Police seized Chaskey’s phone to provide evidence to present to the prosecutor, Presque Isle County Sheriff Joe Brewbaker said. He would not say whether police recovered audio of Fullerton’s conversation from the phone because police are still investigating the case.

On the same day that police seized Chaskey’s phone, Fullerton wrote Chaskey a letter saying she had violated a law prohibiting residents from using a device to record a private conversation.

Fullerton wrote that Chaskey was no longer allowed on school property. School staff had been instructed to call police if she came onto campus, including to sporting events, unless for a Board of Education meeting, he said.

Hillsdale defense attorney Daren Wiseley, representing Chaskey, said the men in the office should have had no expectation their conversation was private.

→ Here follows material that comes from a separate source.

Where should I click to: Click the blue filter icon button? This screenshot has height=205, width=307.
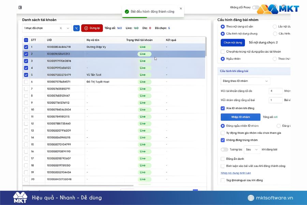pyautogui.click(x=76, y=28)
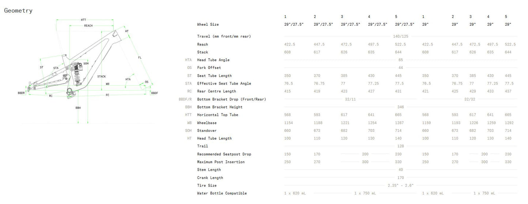
Task: Click the wheelbase value 1292
Action: (x=508, y=123)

Chaskey had entered through a door that clanged upon closing and had been “standing in plain view of the public” while recording the conversation, he said.

On Nov. 8, Chaskey filed a civil suit against the school district, Fullerton, Benson, and the Presque Isle County Sheriff’s Office.

Chaskey’s lawsuit alleges school officials used the recording to kick her off school property because she was outspoken at school board meetings and on social media and had strong convictions about the political and social nature of the school curriculum.

The lawsuit challenges the legality of the seizure of Chaskey’s phone and said school officials intentionally inflicted emotional distress on her by conduct that was “extreme, outrageous, and of a character not to be tolerated by a civilized society.”

Chaskey asks in the suit that the court order police to give her phone back, keep the school from enforcing the no-trespassing order, and award an unspecified amount in damages for emotional injury, violation of rights, and attorney fees.

Wiseley agreed to represent Chaskey at no cost, according to a blog post linked to his website, which also calls her “a target of cruel, insidious, and defamatory actions by Onaway School District’s Marxist agenda, corrupt administration, and spineless enablers.”

Chaskey will next appear in the 89th District Court on the eavesdropping charge on Tuesday. The court will set a date for the civil suit after it has proof the document has reached the Onaway School District, according to the Presque Isle County Clerk’s office.